Exercise material:
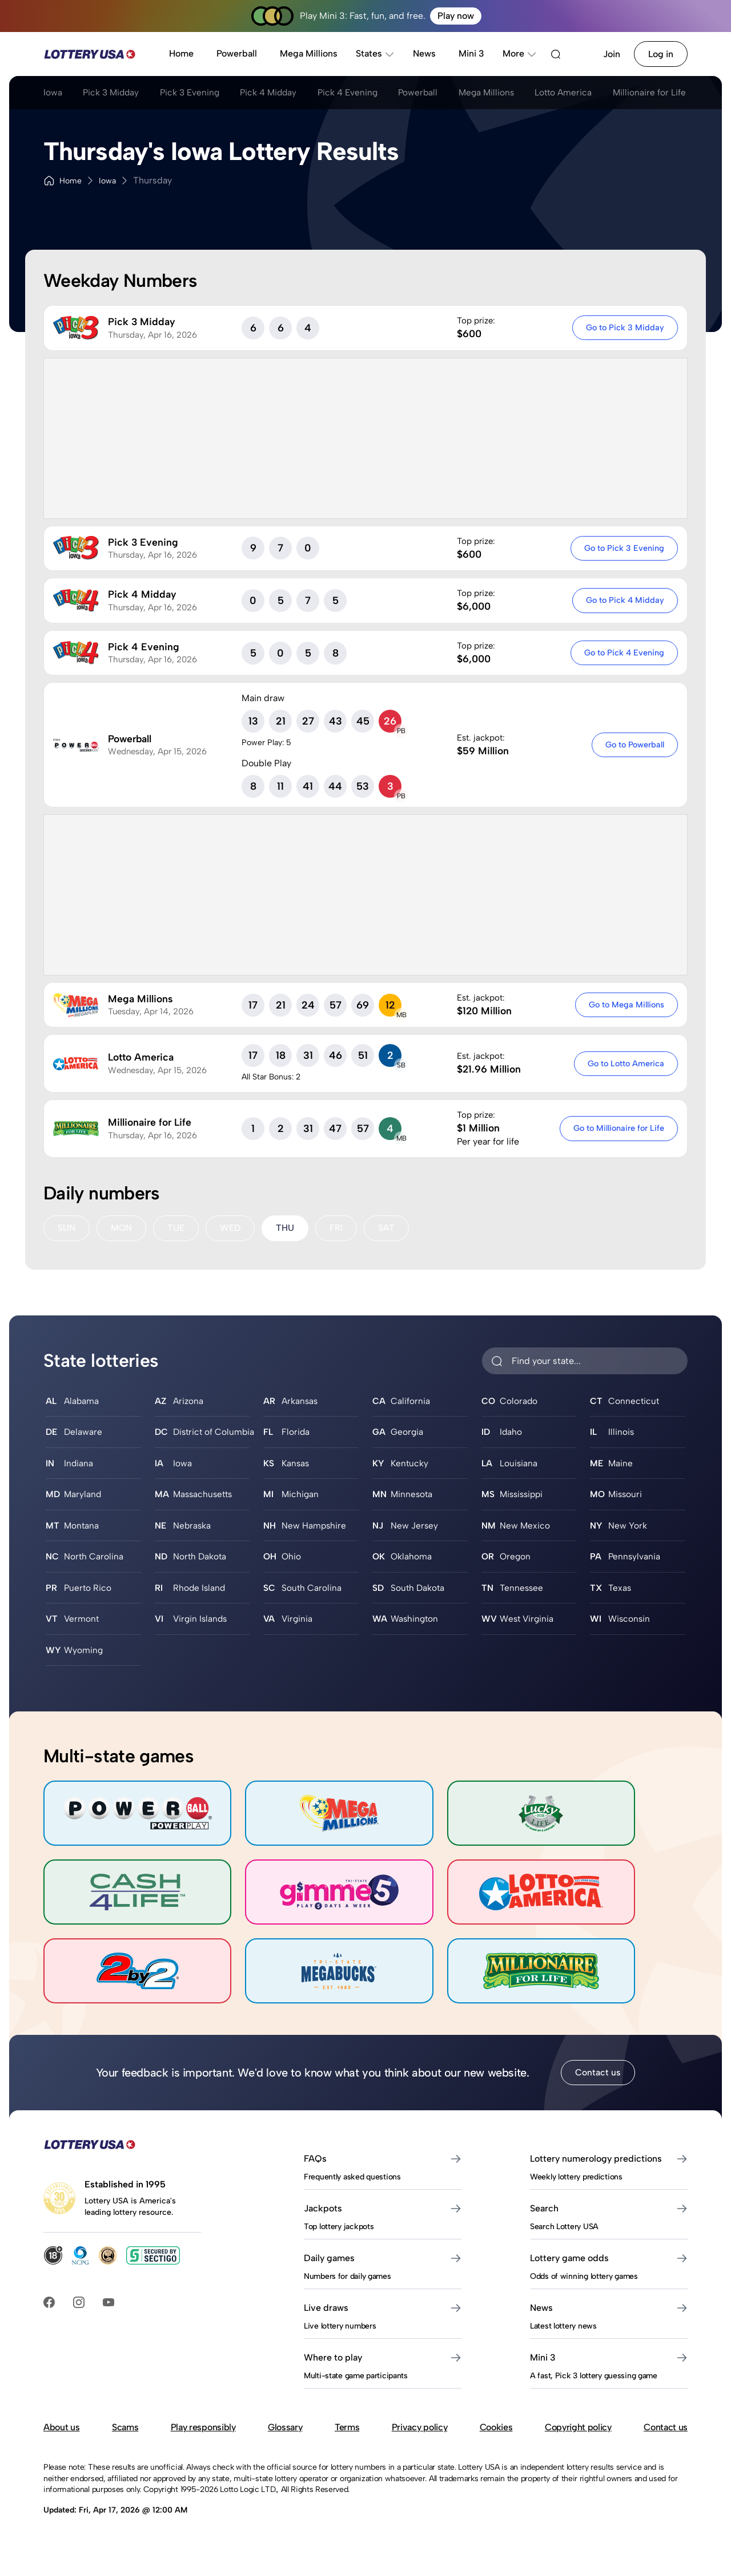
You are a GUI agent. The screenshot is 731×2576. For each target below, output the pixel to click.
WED (232, 1228)
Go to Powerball (634, 744)
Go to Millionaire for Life (618, 1128)
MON (121, 1228)
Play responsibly (203, 2458)
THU (287, 1228)
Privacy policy (420, 2458)
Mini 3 (471, 53)
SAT (388, 1228)
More (520, 53)
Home (181, 53)
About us (61, 2458)
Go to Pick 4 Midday (624, 600)
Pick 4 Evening (364, 93)
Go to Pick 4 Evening (624, 652)
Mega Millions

Task to complete: Copy out every item above word for word, leaving out the pictures.

Exercise result:
You are a GUI agent. The screenshot is 731×2576. For each target below, output the pixel to click.
WED (232, 1228)
Go to Powerball (634, 744)
Go to Millionaire for Life (618, 1128)
MON (121, 1228)
Play responsibly (203, 2458)
THU (287, 1228)
Privacy policy (420, 2458)
Mini 3 (471, 53)
SAT (388, 1228)
More (520, 53)
Home (181, 53)
About us (61, 2458)
Go to Pick 4 Midday (624, 600)
Pick 4 Evening (364, 93)
Go to Pick 4 Evening (624, 652)
Mega Millions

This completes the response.